By Ashley Gaman | SDUN Reporter
Public sector unions and progressive agendas are under attack by budgetary reforms in San Diego, according to local labor officials who spoke at a recent San Diego Democratic Club (SDDC) discussion panel.
Much of the discussion revolved around conservative politicians allegedly using the need for financial reform within state and city budgets as an excuse to direct public frustration at labor unions nationwide. There are currently more than 700 pending state bills across the country that target union activities such as collective bargaining rights and union fees.
“The right wing of the Republican party and their allies in business and media began to craft a narrative that is trying to redirect the rage of the American people toward the American workforce itself, in particular unionized workers who serve in the public sector,” said Carla Kirkwood, program chair for SDDC. Panelists agreed that unions are under attack.
“I never imagined that there would be such a coordinated attack throughout the United States against organized labor,” said Lorena Gonzalez, secretary-treasurer of the San Diego and Imperial County labor councils.
“It’s not right to take away the right of any worker to join together in a union and to collectively bargain for a better life, and that’s basically what they’re trying to do,” she said.
According to Michael Zucchet, general manager of the city’s largest union, San Diego Municipal Employees
Association, the Republican Party is attacking the basic structure of labor unions and, by extension, the Democratic Party. He says they are “couching it as financial reforms and pension reforms when what it really is is an attack on unions.”
The panelists agreed that one of the toughest fronts of the attack is pension reform of city employees, who don’t benefit from social security and have not received salary raises since 2005.

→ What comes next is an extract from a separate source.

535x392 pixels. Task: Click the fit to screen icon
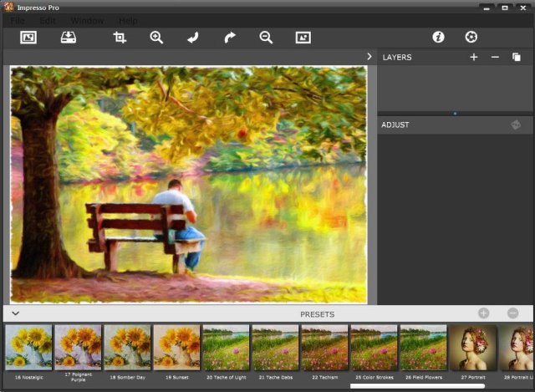tap(303, 38)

“I don’t think this is about balancing the budget; this is clearly about taking away the rights of working, middle class San Diegans,” said Gonzalez.
These are not six-figured, rich city employees who are being affected, but rather hard-working individuals who provide invaluable services to the public while scraping by at home, said Eric Banks, president of Service Employees International Union Local 221.
He reiterated the point with an account of an unnamed city employee who recently started living out of her car with her family. Other city employees are working two to three jobs just to scrape by.
“When you’re talking about attacking public sector employees, you’re talking about attacking the very fabric of the social safety-net system and attacking core values that we care about as Democrats,” Banks said.
According to Gonzalez, the attacks on unions are threatening to all progressive agendas. For example, she said that, “In states where you don’t have the same protections we might enjoy here in California, the only way LGBT workers have rights are under collective bargaining agreements. When you start to erode that right, it erodes the rights of all workers but especially those who don’t have protection outside of a collective bargaining contract.”
“It’s all done with this idea of balancing the budget. What they won’t tell you is it won’t save a dime for the city of San Diego,” Gonzalez said.